[RECORDS FOR THIS EXERCISE Boundary: Start]

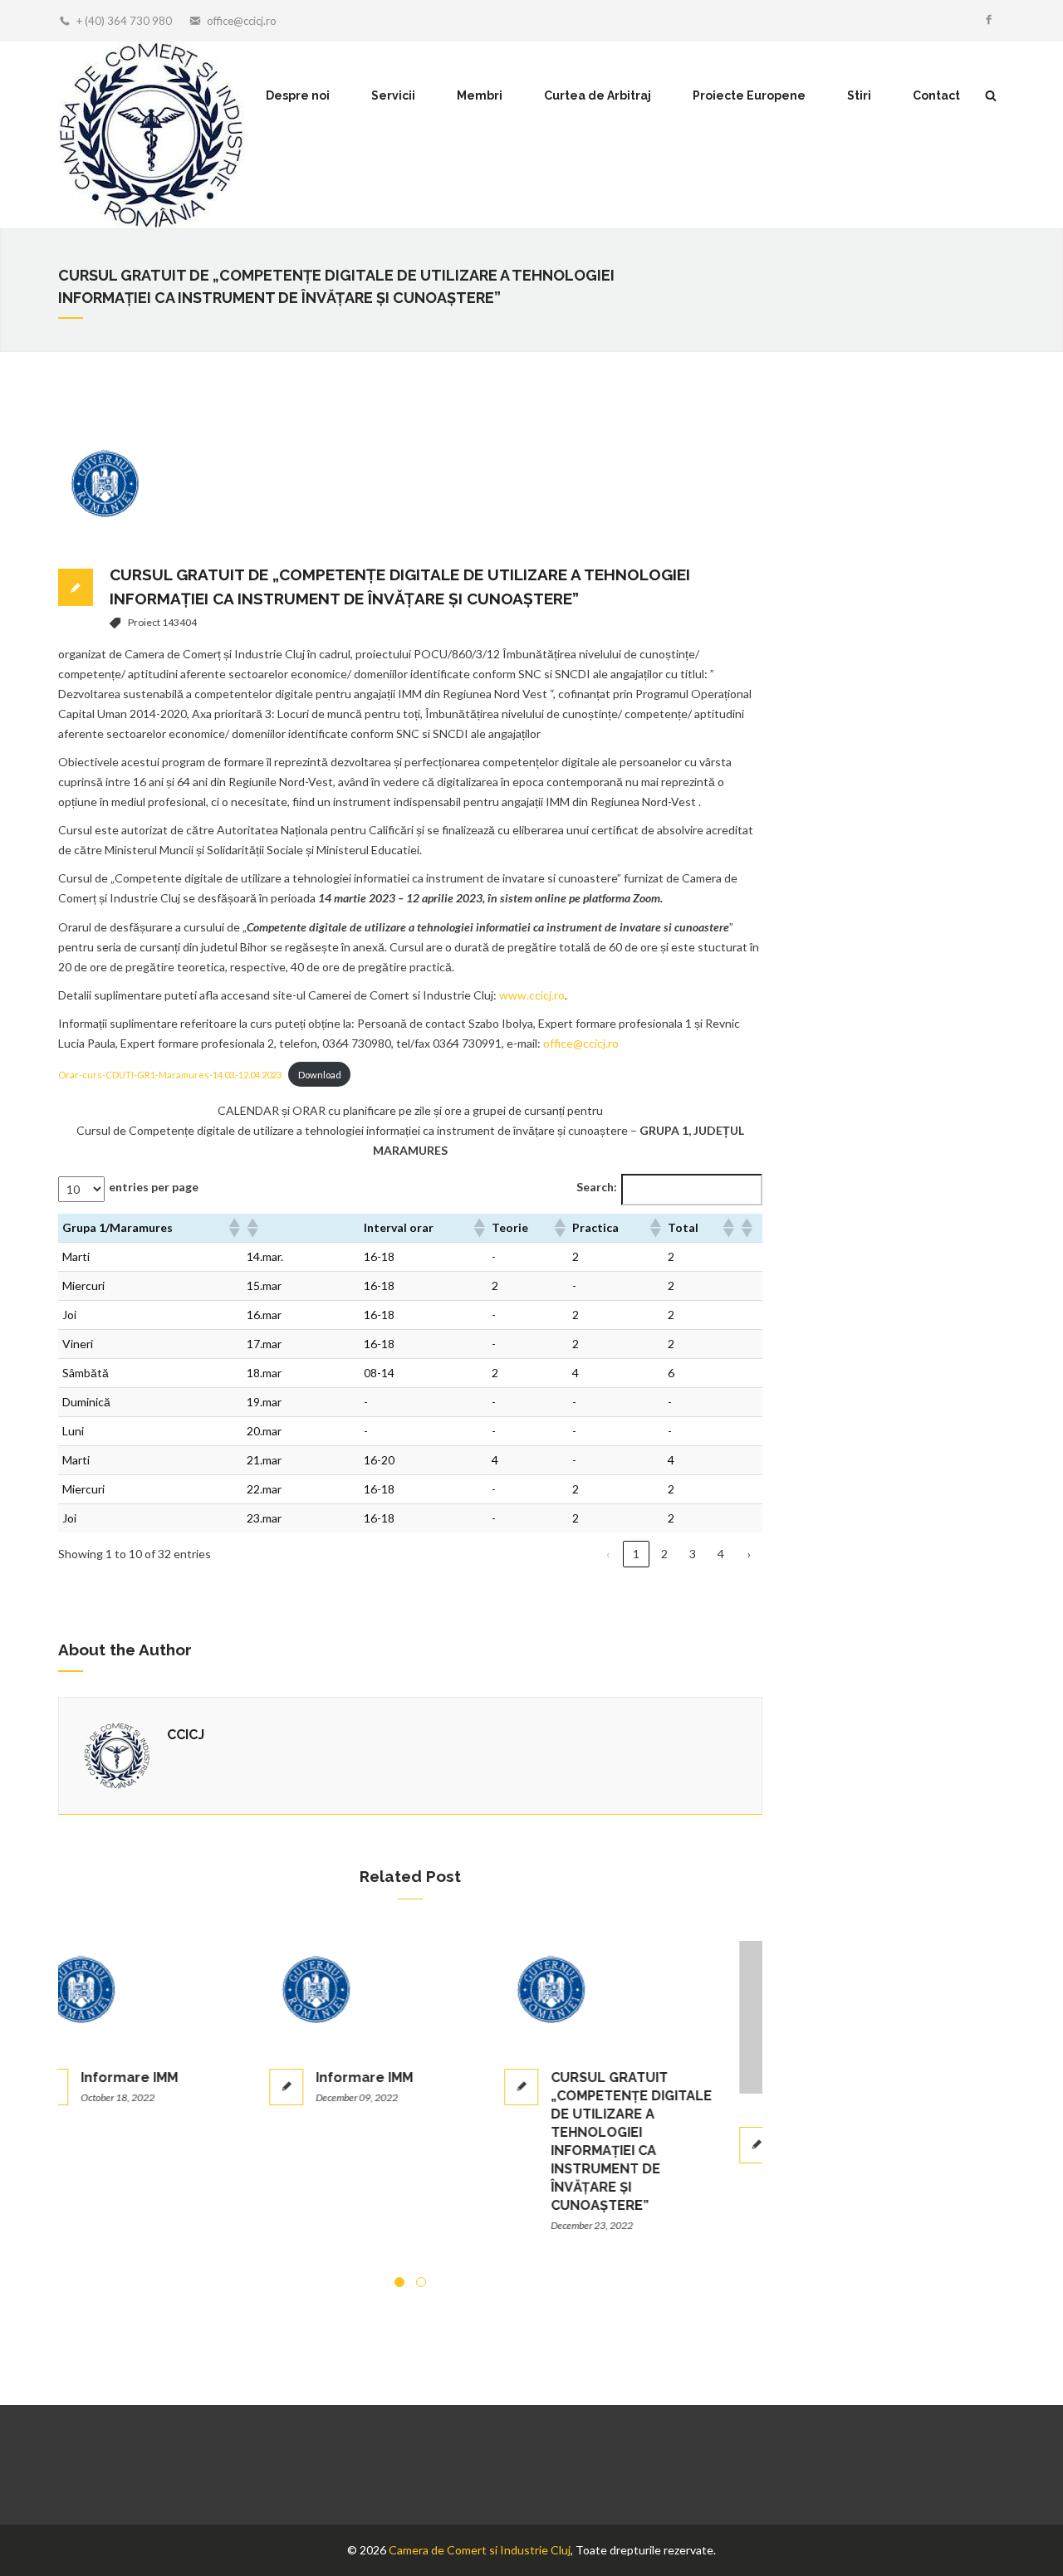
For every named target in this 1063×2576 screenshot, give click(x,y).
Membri (479, 95)
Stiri (859, 95)
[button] (233, 1228)
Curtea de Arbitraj (597, 95)
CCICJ (185, 1735)
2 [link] (664, 1554)
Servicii (393, 95)
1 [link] (636, 1554)
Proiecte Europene (749, 95)
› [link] (749, 1554)
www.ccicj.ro (532, 995)
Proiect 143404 (162, 622)
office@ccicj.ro (242, 20)
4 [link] (721, 1554)
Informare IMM (162, 2077)
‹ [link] (608, 1554)
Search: (596, 1187)
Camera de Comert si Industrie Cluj (480, 2550)
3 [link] (692, 1554)
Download (319, 1074)
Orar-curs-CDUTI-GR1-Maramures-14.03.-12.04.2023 (170, 1074)
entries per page (153, 1187)
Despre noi (298, 95)
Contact (936, 95)
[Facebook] (988, 21)
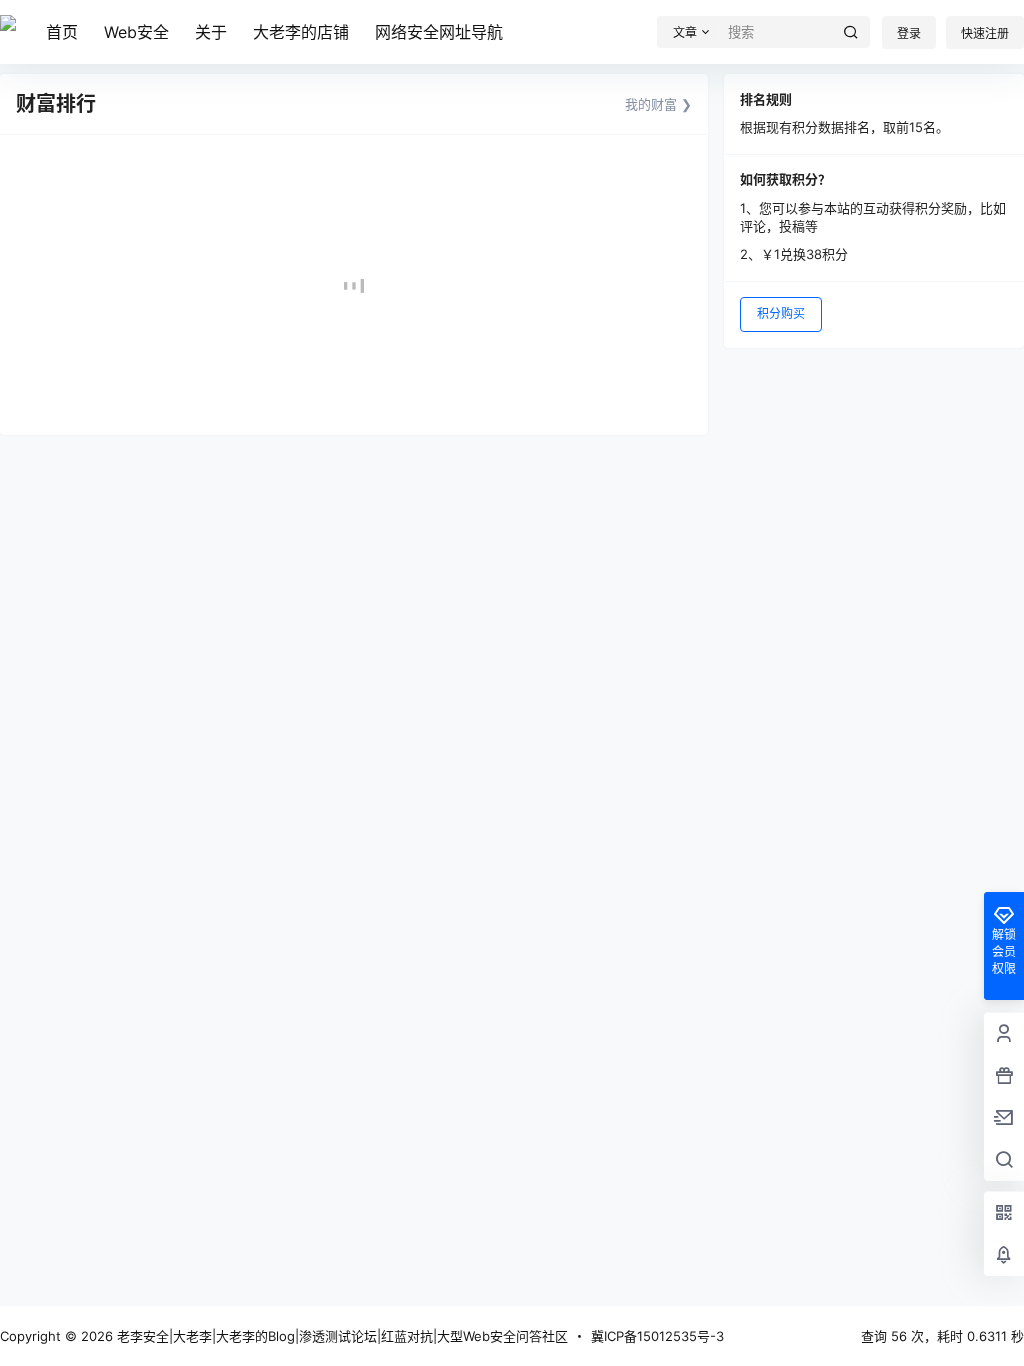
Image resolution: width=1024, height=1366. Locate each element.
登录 (909, 33)
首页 (62, 32)
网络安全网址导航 (439, 32)
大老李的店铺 (301, 32)
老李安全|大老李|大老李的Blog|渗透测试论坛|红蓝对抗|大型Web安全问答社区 (340, 1336)
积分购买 (781, 313)
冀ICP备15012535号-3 (657, 1336)
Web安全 (136, 32)
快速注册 (985, 33)
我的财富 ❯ (658, 104)
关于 (211, 32)
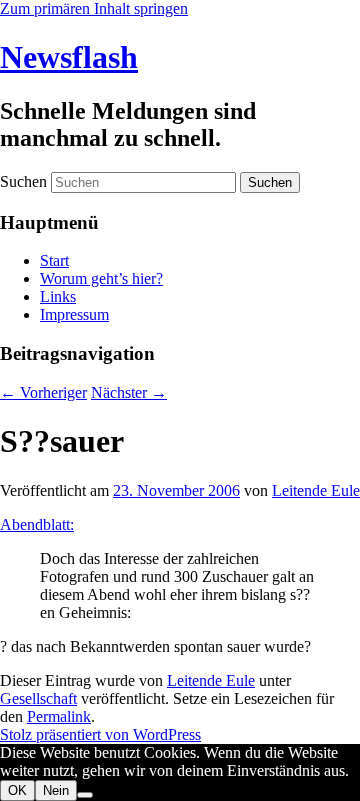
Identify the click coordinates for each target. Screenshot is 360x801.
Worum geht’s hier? (101, 278)
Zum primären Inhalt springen (94, 8)
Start (54, 260)
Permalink (59, 716)
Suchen (23, 181)
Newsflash (69, 57)
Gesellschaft (38, 698)
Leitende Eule (316, 490)
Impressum (74, 314)
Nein (56, 790)
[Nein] (85, 795)
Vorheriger (43, 392)
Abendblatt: (37, 524)
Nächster (129, 392)
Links (58, 296)
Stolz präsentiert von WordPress (100, 734)
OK (17, 790)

[RECORDS FOR THIS EXERCISE Boundary: End]

§ WHAT YOU ARE ASKED TO DO: The required output is every line above that contains the string "click".

§ RESPONSE BELOW:
For every named target in this 1063×2576 screenshot, give click(x,y).
Identify the click coordinates for each target. Screenshot is 360x801.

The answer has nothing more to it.